What the task asks | From the records below, pull each line that has "Sort".

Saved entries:
▬▬▬▬▬▬▬▬▬▬

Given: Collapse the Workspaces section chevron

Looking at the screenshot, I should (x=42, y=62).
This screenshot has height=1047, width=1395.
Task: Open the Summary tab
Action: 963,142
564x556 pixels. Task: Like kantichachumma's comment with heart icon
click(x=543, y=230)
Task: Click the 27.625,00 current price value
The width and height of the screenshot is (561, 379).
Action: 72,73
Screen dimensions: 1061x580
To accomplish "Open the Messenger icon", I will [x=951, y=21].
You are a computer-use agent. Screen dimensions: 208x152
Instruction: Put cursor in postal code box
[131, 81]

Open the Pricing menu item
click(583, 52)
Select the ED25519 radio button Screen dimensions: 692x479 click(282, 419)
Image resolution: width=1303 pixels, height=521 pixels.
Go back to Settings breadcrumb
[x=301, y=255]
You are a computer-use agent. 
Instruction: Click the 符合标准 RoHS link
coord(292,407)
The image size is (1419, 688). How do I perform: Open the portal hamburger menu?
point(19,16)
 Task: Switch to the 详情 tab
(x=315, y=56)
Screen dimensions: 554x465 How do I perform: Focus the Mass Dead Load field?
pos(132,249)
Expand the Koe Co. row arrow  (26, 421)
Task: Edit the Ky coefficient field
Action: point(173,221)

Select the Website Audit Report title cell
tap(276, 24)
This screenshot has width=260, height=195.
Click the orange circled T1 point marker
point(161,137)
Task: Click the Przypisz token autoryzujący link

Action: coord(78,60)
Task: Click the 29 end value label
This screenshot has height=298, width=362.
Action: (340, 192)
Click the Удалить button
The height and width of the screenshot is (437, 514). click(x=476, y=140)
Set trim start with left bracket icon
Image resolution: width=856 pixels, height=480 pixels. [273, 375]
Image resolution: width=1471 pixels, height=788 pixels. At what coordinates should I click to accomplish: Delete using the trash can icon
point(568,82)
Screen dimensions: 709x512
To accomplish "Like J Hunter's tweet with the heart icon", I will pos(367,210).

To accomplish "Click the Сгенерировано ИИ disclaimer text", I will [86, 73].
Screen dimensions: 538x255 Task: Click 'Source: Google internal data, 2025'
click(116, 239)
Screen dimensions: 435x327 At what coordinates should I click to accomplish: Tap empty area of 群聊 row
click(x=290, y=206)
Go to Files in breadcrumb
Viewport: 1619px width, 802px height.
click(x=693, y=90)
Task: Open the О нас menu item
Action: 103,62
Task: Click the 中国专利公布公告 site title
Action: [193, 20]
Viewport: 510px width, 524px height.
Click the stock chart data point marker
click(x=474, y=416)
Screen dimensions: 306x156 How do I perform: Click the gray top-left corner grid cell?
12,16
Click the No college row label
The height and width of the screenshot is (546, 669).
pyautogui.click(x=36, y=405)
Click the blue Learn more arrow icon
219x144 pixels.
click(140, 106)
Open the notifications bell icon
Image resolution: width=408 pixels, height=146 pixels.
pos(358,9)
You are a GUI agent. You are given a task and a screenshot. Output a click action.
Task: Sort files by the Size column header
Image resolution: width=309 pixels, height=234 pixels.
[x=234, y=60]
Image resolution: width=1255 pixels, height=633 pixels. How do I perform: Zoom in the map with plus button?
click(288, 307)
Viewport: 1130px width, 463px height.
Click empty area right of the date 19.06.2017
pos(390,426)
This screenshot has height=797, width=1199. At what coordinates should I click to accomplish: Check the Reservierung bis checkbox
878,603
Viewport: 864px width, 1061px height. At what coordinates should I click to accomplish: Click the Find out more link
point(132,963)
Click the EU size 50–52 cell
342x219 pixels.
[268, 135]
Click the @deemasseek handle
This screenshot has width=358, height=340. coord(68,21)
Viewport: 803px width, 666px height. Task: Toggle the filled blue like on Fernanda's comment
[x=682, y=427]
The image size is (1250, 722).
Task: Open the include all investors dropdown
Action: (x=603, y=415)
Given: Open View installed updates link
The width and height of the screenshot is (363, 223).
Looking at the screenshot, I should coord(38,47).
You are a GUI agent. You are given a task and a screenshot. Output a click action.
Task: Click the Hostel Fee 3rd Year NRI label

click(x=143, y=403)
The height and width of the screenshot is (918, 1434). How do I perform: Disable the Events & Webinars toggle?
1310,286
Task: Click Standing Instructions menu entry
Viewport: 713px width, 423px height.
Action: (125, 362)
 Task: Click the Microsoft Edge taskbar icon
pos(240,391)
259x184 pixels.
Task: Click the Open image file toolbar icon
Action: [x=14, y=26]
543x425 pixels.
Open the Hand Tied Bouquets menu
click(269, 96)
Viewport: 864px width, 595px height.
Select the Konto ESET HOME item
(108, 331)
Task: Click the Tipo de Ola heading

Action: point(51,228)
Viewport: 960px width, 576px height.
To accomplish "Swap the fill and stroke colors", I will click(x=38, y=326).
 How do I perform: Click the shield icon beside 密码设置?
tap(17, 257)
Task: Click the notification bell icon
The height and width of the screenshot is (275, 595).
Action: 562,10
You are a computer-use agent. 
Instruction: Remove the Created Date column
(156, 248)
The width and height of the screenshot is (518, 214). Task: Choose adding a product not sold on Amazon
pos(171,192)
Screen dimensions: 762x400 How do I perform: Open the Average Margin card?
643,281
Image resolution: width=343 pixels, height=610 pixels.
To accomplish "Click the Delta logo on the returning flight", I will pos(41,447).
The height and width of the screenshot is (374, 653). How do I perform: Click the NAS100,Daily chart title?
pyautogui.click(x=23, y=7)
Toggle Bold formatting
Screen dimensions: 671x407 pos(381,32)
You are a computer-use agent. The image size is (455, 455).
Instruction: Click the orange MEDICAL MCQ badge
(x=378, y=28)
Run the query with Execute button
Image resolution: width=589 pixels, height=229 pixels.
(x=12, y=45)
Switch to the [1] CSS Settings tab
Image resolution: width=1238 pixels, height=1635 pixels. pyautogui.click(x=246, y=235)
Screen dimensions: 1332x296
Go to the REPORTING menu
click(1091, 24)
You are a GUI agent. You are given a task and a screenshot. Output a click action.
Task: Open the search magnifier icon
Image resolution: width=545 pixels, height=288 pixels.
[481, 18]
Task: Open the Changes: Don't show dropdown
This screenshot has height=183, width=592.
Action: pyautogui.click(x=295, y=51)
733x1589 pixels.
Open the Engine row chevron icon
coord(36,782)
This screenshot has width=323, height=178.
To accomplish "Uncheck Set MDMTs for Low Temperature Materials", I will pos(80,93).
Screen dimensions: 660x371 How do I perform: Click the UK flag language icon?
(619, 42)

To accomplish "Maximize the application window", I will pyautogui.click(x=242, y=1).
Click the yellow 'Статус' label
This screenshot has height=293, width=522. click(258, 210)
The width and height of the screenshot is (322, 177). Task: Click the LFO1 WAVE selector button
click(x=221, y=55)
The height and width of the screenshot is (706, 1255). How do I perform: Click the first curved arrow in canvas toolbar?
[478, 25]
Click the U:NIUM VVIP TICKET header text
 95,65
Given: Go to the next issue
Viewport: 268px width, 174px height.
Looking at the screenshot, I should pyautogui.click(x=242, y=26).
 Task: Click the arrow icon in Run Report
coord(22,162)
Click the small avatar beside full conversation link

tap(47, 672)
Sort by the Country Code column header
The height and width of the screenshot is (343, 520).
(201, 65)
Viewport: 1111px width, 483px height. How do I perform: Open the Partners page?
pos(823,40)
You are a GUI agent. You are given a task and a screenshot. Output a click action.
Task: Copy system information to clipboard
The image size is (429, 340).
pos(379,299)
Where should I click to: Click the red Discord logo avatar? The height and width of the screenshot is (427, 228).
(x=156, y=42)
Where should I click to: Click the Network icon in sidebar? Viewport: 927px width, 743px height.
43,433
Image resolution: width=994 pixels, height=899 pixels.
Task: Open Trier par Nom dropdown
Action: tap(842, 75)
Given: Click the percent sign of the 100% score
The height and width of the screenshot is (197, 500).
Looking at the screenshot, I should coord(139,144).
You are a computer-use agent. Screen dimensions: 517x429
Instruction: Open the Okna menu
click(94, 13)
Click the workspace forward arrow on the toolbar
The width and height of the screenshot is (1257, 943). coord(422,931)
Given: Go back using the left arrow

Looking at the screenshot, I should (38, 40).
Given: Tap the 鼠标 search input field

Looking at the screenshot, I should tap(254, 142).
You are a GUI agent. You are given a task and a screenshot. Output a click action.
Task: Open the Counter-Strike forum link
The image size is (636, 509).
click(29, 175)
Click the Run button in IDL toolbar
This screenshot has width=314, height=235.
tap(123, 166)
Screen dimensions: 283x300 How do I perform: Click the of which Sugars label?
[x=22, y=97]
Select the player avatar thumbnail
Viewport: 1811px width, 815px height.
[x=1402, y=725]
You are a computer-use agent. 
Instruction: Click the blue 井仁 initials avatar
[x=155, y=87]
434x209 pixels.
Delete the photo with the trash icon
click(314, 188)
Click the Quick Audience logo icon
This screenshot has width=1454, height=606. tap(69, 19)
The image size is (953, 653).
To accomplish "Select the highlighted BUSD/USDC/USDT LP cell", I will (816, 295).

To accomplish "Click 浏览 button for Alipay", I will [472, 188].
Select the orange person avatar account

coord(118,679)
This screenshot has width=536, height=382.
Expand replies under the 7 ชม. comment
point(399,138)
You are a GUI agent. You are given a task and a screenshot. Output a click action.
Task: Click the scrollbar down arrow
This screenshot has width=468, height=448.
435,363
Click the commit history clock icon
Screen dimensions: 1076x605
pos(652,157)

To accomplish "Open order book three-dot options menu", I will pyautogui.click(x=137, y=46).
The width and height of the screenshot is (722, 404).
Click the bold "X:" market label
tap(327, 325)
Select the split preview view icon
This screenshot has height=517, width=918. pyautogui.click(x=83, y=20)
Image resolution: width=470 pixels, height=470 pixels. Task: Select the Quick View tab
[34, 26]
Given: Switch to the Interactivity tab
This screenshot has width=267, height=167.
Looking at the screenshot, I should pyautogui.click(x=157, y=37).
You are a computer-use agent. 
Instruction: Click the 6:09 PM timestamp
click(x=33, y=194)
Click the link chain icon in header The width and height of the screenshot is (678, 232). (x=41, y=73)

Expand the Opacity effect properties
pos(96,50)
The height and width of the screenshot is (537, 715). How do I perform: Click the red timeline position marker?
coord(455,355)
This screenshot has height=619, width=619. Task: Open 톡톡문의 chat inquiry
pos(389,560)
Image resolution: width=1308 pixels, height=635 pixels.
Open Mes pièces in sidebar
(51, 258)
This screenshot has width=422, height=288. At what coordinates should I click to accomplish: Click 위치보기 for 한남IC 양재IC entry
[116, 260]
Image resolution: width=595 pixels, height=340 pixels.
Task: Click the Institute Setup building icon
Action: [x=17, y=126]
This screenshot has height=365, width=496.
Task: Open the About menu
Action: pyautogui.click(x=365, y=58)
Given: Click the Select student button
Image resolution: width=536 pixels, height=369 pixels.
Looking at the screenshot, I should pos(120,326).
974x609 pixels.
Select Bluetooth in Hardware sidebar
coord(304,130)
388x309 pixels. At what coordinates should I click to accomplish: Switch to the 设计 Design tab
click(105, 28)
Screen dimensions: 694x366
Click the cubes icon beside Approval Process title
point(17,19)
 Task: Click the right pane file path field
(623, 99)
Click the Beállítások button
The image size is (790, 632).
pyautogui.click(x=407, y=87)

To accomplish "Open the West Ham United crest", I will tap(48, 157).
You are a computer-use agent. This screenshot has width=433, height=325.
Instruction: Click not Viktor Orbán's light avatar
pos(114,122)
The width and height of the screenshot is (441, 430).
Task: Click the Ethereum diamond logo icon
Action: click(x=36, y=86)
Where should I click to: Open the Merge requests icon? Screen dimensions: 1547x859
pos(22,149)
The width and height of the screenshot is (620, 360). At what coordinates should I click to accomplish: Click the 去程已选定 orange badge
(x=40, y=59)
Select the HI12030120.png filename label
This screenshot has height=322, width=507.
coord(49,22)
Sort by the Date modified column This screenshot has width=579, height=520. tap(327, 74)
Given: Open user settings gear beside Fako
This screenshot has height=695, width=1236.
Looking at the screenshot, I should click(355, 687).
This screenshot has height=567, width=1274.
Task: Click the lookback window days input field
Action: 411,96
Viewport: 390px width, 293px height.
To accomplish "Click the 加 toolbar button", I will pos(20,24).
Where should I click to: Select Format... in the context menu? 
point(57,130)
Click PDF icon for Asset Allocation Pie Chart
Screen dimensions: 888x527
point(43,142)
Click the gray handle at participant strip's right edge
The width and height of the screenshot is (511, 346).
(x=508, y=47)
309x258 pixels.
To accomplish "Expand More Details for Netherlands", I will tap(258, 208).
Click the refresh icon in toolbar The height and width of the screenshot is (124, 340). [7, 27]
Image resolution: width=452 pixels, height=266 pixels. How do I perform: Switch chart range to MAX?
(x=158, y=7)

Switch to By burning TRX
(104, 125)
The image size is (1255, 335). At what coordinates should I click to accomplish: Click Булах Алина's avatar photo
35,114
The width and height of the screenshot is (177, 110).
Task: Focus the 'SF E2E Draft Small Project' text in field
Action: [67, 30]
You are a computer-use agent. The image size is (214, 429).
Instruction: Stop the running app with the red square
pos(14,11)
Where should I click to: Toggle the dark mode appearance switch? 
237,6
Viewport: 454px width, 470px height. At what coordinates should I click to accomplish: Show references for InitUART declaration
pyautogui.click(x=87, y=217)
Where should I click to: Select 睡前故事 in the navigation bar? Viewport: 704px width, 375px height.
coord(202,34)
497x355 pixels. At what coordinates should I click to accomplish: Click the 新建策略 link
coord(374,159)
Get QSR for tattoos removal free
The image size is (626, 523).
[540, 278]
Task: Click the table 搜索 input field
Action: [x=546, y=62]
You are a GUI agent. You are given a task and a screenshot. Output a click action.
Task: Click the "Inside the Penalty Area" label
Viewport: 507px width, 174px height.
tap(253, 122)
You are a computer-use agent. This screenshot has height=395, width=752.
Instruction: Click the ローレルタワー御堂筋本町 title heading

▬▬▬▬▬▬▬▬▬▬

Task solution |
Task: Sort files by the Size column header
Sort by the Country Code column header
Sort by the Date modified column This screenshot has width=579, height=520. tap(327, 74)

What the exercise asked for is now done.